This places the utmost importance on continuing to optimize wind turbine efficiency, durability, recyclability, and cost-effectiveness through intelligent engineering design and material selection.
Historic Materials and Designs
The first wind turbine that produced electricity was created by James Blyth in 1887 and powered the Scottish inventor’s holiday cottage. The turbine was 10m tall with a wooden tripod tower, semicylindrical canvas sails, and a vertical main rotor shaft.
The following decades saw the development of this design and material selection with varying degrees of success. For example, in 1945 the world’s largest turbine at the time suffered a catastrophic failure in one of its two steel blades after only a few years of intermittent use, whilst a slightly later three-bladed design of composite construction was operational for 11 maintenance-free years before its decommissioning and installation in the Danish Energy Museum (Mishnaevsky et al., 2017).
It wasn’t until the 1970s, amid rocketing fuel prices, that rapid development was made and turbine designs and materials began to converge on those commonly seen today. This includes steel tubular towers, three composite blades, and a horizontal main rotor shaft.
To make use of the higher wind speeds and reduced turbulence at greater altitudes, turbine towers can reach heights of nearly 180m. This results in enormous static, dynamic, and cyclical loading from factors such as the self-weight of the turbine, wind shear, and the rotation of the blades.

DIRECTION A> According to the wind turbine text, how tall was the turbine James Blyth created in 1887?
DIRECTION B> Can you repeat the passage of the wind turbine text that begins at the words "Historic Materials and" and stops after "vertical main rotor shaft."?
The records that come next are separate from the wind turbine text.

GIVEN ENTRIES>

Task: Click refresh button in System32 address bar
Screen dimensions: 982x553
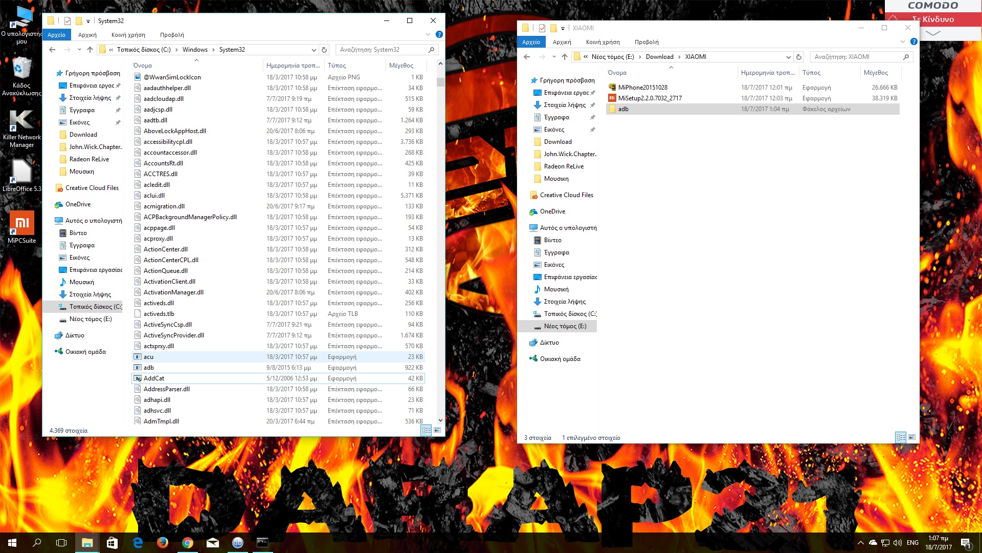Action: pos(324,50)
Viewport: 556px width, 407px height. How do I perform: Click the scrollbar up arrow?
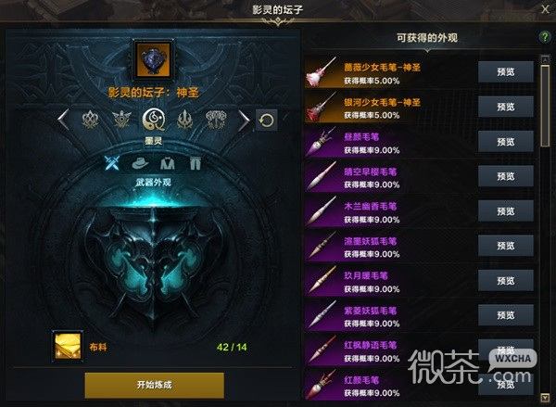545,59
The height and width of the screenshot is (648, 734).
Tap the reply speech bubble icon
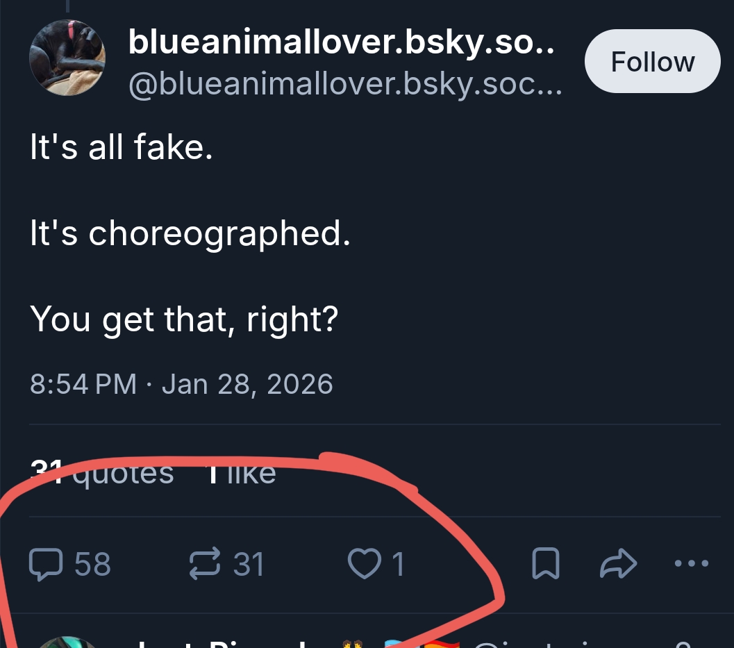[46, 564]
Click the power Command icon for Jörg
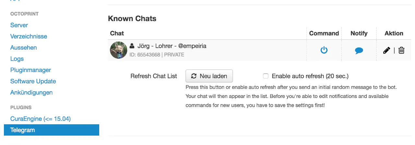Image resolution: width=415 pixels, height=145 pixels. [x=324, y=50]
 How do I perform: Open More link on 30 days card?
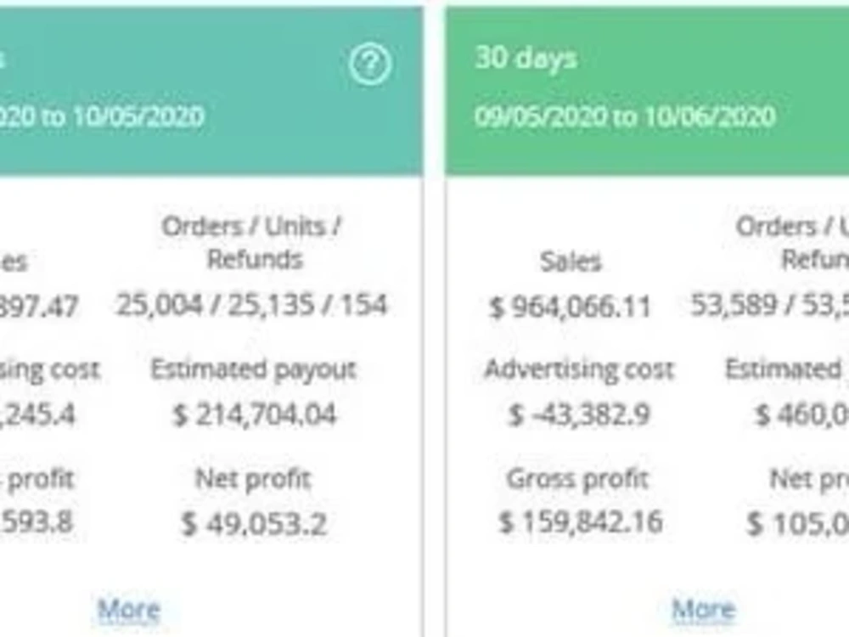pyautogui.click(x=704, y=610)
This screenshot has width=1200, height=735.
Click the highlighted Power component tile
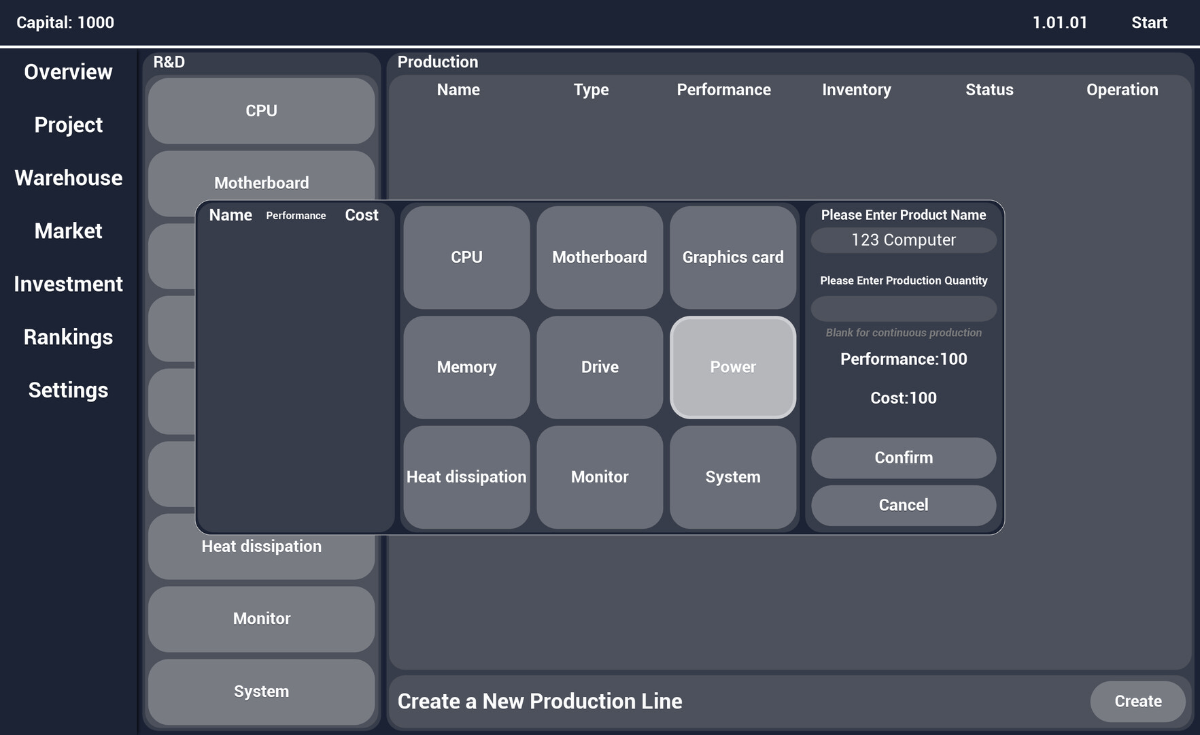[733, 367]
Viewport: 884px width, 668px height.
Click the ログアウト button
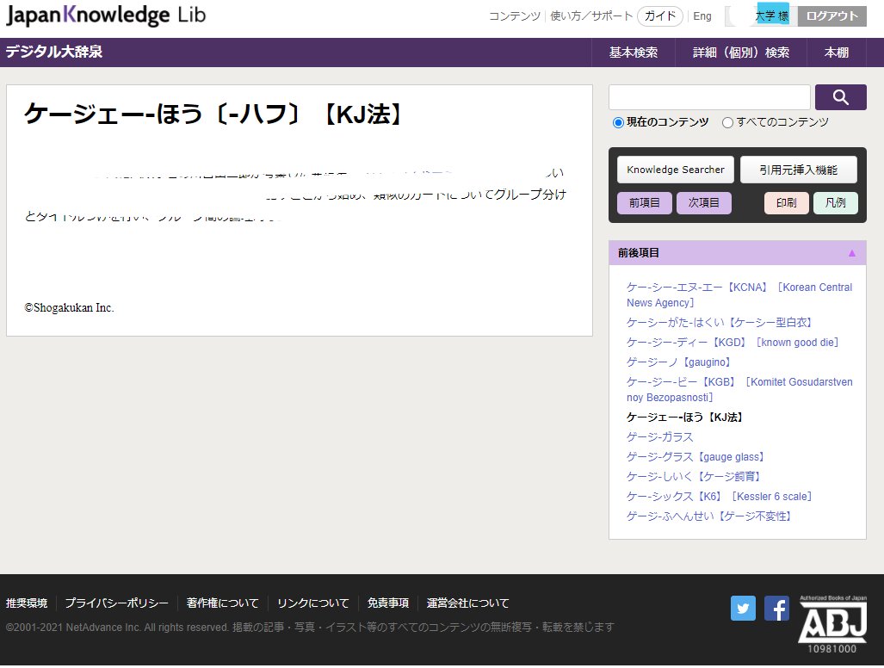[831, 16]
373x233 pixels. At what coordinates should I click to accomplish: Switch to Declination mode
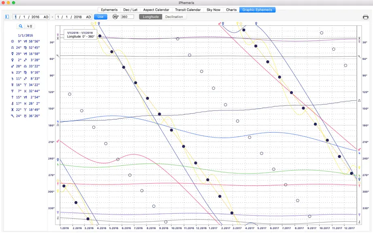coord(174,17)
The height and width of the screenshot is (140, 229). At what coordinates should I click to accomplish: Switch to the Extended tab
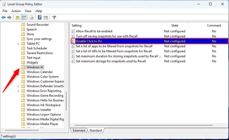79,131
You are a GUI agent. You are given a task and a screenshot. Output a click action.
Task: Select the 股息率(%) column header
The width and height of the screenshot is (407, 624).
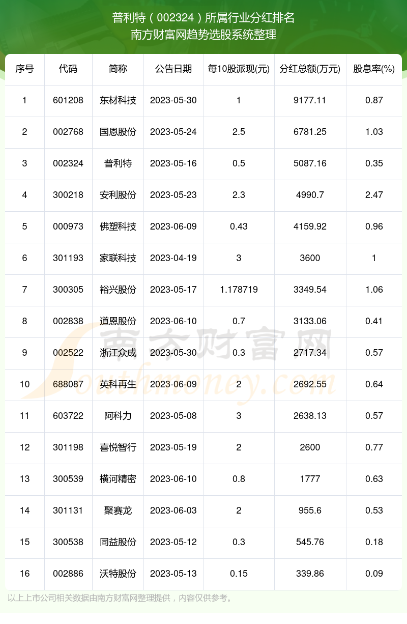pyautogui.click(x=374, y=69)
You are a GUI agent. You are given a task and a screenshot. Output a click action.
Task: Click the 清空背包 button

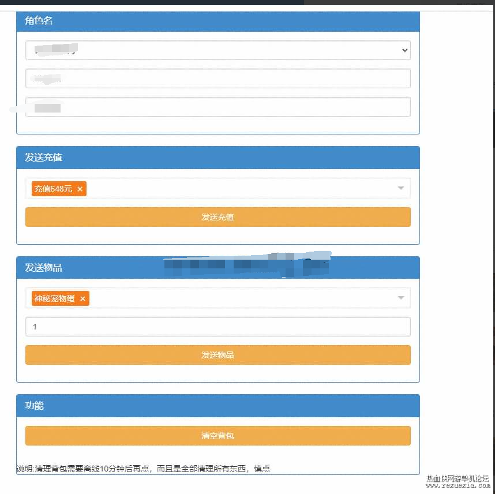click(x=218, y=436)
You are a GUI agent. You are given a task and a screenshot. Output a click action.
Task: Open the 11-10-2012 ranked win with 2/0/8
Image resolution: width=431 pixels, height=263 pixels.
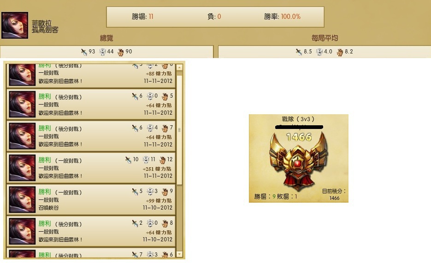[x=91, y=231]
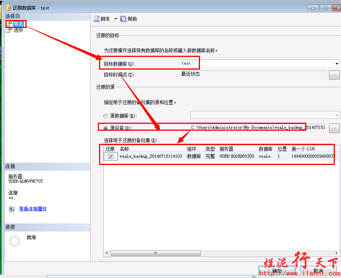Viewport: 341px width, 278px height.
Task: Open 查看连接属性 link
Action: pos(33,209)
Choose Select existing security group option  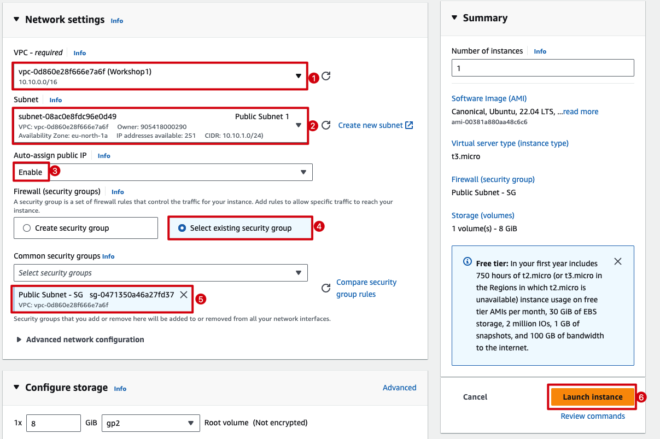coord(182,229)
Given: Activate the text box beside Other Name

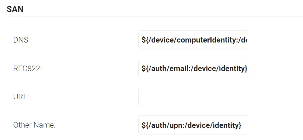Looking at the screenshot, I should [x=193, y=125].
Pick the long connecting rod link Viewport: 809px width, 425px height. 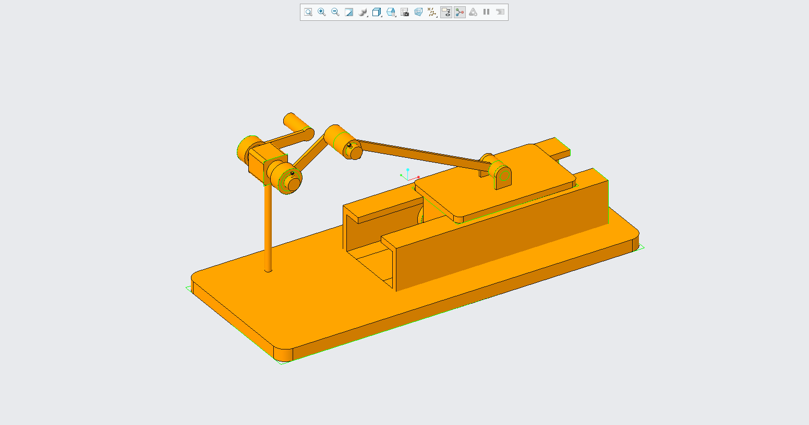(x=422, y=155)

EXPECTED ANSWER A> It was 10m tall.

EXPECTED ANSWER B>
Historic Materials and Designs
The first wind turbine that produced electricity was created by James Blyth in 1887 and powered the Scottish inventor’s holiday cottage. The turbine was 10m tall with a wooden tripod tower, semicylindrical canvas sails, and a vertical main rotor shaft.